Much appreciated thanks. I was wondering if trading on my own account and having a record would be better then applying straight away for a prop shop.
I will probably do a bit of trading for myself before applying, just to try to get that extra edge. Plus the economy isn’t helping.
What concerns me is that here is Australia, the main prop shops keep a black list: if you fail their application tests you can never apply again. Ever.
It might help somewhat, if you feel you have no shot now and will get blacklisted I would do some trading on your own account first.
Great post and so very very true! Its all about the story….
Yeah, I figured you couldn’t go wrong with an article that contained The Joker…
Probably a stupid question, but nonetheless:
Do hedge funds take a lot of trading analysts? If I worked in Debt Capital Markets, would I be more likely to exit to a HF or PE?
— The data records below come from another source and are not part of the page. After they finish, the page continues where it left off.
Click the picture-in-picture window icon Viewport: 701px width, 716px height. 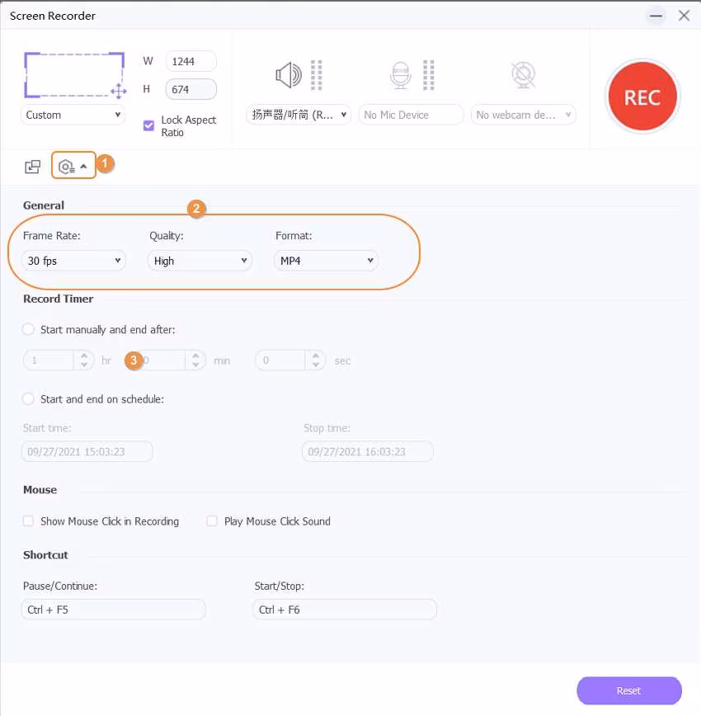pos(32,167)
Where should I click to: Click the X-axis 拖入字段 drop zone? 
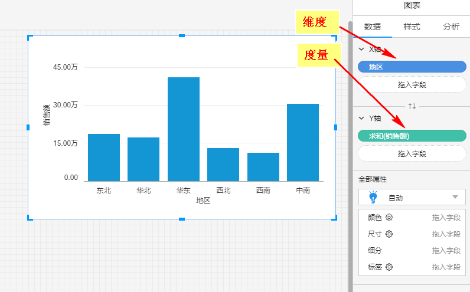point(412,85)

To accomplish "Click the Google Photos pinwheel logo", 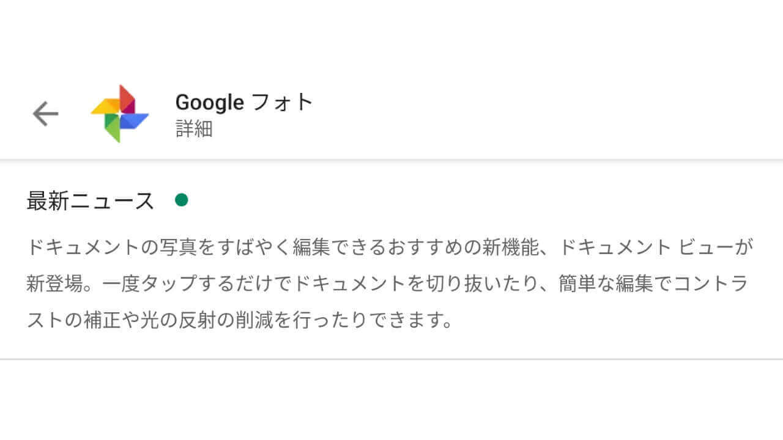I will click(x=120, y=114).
Hedge funds do take a lot of trading analysts; it depends a bit on what you did though. If you worked on issuing loans for companies, PE is more likely; if you just executed fixed income trades for clients in S&T, hedge funds would be more likely.
I have an interview with a HF for an assistant trader position, i’m not sure what I should expect or what kind of interview it would be…im not even sure what an assitant trader does..yes i know thats sad. I’m too use to banking interviews that i’m not really sure what i should expect here….
Expect lots of questions on “why trading?” and on what specific investments you would make – those are most common. Also more math/probability questions than you’d get in a banking interview.